## START Given data

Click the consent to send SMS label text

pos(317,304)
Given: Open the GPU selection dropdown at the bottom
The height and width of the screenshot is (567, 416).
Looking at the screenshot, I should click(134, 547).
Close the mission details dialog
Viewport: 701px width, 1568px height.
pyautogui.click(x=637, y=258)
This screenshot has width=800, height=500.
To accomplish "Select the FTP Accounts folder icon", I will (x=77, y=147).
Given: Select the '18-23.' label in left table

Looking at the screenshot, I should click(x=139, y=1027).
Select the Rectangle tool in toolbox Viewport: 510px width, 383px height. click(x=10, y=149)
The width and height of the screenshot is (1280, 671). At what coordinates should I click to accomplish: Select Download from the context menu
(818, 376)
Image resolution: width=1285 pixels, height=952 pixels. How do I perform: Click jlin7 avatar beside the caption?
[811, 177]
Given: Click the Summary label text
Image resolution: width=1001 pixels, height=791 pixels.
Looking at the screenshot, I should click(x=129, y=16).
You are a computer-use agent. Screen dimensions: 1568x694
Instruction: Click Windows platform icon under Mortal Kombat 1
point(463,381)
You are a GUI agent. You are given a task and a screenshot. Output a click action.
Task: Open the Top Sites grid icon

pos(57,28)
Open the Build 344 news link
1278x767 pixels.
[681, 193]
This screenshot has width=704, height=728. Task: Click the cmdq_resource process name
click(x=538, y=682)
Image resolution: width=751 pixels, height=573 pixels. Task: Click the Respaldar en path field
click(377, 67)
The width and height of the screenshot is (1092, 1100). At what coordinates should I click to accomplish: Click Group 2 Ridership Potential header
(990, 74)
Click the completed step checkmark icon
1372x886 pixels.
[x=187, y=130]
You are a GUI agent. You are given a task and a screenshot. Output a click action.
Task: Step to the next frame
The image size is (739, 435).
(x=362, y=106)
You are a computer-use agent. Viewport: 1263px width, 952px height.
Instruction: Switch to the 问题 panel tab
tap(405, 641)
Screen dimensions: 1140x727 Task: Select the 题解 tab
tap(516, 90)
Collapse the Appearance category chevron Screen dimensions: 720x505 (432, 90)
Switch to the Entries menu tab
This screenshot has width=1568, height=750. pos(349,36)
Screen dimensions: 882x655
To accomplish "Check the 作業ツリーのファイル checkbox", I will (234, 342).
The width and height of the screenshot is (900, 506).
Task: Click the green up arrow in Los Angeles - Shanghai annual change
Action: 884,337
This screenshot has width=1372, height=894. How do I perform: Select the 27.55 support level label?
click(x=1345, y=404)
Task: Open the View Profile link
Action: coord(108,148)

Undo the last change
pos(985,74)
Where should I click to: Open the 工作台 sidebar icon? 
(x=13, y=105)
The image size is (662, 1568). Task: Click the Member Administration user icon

## END Given data

**Your goal**
Rewrite only the lines of the material from the line with "Given: Select the" to the line with "(x=362, y=106)", replacing "Rectangle tool" with "Ellipse tool" and leaving everything else unchanged.

**Result**
Given: Select the '18-23.' label in left table

Looking at the screenshot, I should click(x=139, y=1027).
Select the Ellipse tool in toolbox Viewport: 510px width, 383px height. click(x=10, y=149)
The width and height of the screenshot is (1280, 671). At what coordinates should I click to accomplish: Select Download from the context menu
(818, 376)
Image resolution: width=1285 pixels, height=952 pixels. How do I perform: Click jlin7 avatar beside the caption?
[811, 177]
Given: Click the Summary label text
Image resolution: width=1001 pixels, height=791 pixels.
Looking at the screenshot, I should click(x=129, y=16).
You are a computer-use agent. Screen dimensions: 1568x694
Instruction: Click Windows platform icon under Mortal Kombat 1
point(463,381)
You are a GUI agent. You are given a task and a screenshot. Output a click action.
Task: Open the Top Sites grid icon

pos(57,28)
Open the Build 344 news link
1278x767 pixels.
[681, 193]
This screenshot has width=704, height=728. Task: Click the cmdq_resource process name
click(x=538, y=682)
Image resolution: width=751 pixels, height=573 pixels. Task: Click the Respaldar en path field
click(377, 67)
The width and height of the screenshot is (1092, 1100). At what coordinates should I click to accomplish: Click Group 2 Ridership Potential header
(990, 74)
Click the completed step checkmark icon
1372x886 pixels.
[x=187, y=130]
You are a GUI agent. You are given a task and a screenshot. Output a click action.
Task: Step to the next frame
The image size is (739, 435).
(x=362, y=106)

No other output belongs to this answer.